SHORT TASK A: From the excerpt of the American Real Estate Partners Form 10-Q, list every item that the definition of cash flow from day-to-day operations excludes from net cash provided by operating activities.
SHORT TASK B: Carry on the American Real Estate Partners Form 10-Q excerpt from its final sentence, which concerns the renewed leases.

SUPPLIED PASSAGE:
↓

Diluted earnings per weighted average limited partnership unit outstanding
before property and securities transactions were $.26 in the three months ended
March 31, 2001 compared to $.21 in the comparable period of 2000, and net gain
from property and securities transactions was $.02 in the three months ended
March 31, 2001 compared to $.02 in the comparable period of 2000. Diluted net
earnings per weighted average limited partnership unit outstanding totalled $.28
in the three months ended March 31, 2001 compared to $.23 in the comparable
period of 2000.

                                       18





American Real Estate Partners, L.P.-Form 10-Q March 31, 2001


For accounting purposes Bayswater's earnings prior to the date of acquisition
(March 23, 2000) were allocated to the General Partner and therefore excluded
from the computation of basic and diluted earnings per limited partnership unit.

Capital Resources and Liquidity

Generally, the cash needs of the Company for day-to-day operations have been
satisfied from cash flow generated from current operations. Cash flow from
day-to-day operations represents net cash provided by operating activities
(excluding working capital changes, non-recurring other income and the cash flow
from the operations of Bayswater and Stratosphere retained for their operations)
plus principal payments received on financing leases as well as principal
receipts on certain mortgages receivable reduced by periodic principal payments
on mortgage debt.

In 2001, ten leases covering ten properties and representing approximately $1.0
million in annual rentals are schedule to expire. Two of these leases,
originally representing approximately $512,000 in annual rental income, have
been renewed at tenant's option for approximately $280,000 in annual rentals.

↑

GIVEN INFORMATION:
↓

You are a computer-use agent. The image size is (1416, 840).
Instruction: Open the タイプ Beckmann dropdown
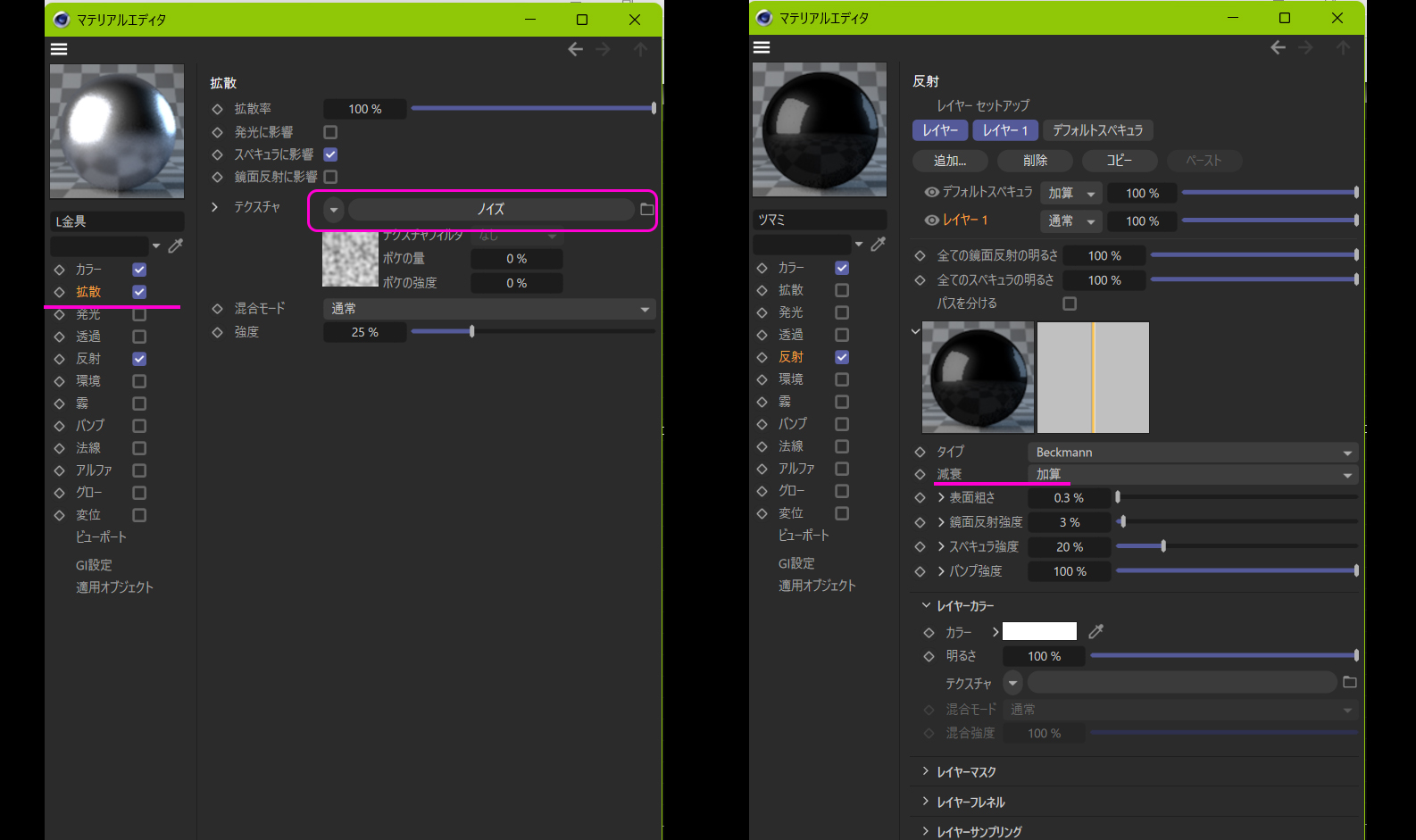coord(1192,453)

↑

TASK ANSWER A:
- Working capital changes
- Non-recurring other income
- The cash flow from the operations of Bayswater and Stratosphere retained for their operations

TASK ANSWER B:
Such renewals are generally for a term of five years. The renewal status of
eight properties, with an approximate annual rental income of $498,000, is
currently pending.

The Board of Directors of the General Partner announced that no distributions on
its Depositary Units are expected to be made in 2001. The Company believes that
it should continue to hold and invest rather than distribute cash. In making its
announcement, the Company noted it plans to continue to apply available
operating cash flow toward its operations, repayment of maturing indebtedness,
tenant requirements and other capital expenditures and creation of cash reserves
for contingencies including environmental matters and scheduled lease
expirations.

During the three months ended March 31, 2001, the Company generated
approximately $13.9 million in cash flow from day-to-day operations which
excludes approximately $5.8 million in cash flow from the operations of
Bayswater and Stratosphere which are being retained for their operations and
excludes approximately $1.8 million in interest earned on the 1997 Offering
proceeds which is being retained for future acquisitions.

In 2001, the Company had approximately $1.77 million of maturing debt
obligations which was repaid in the first quarter of 2001. In addition, the
Company repaid a mortgage of approximately $706,000 in connection with a lease
termination in the three months ended March 31, 2001.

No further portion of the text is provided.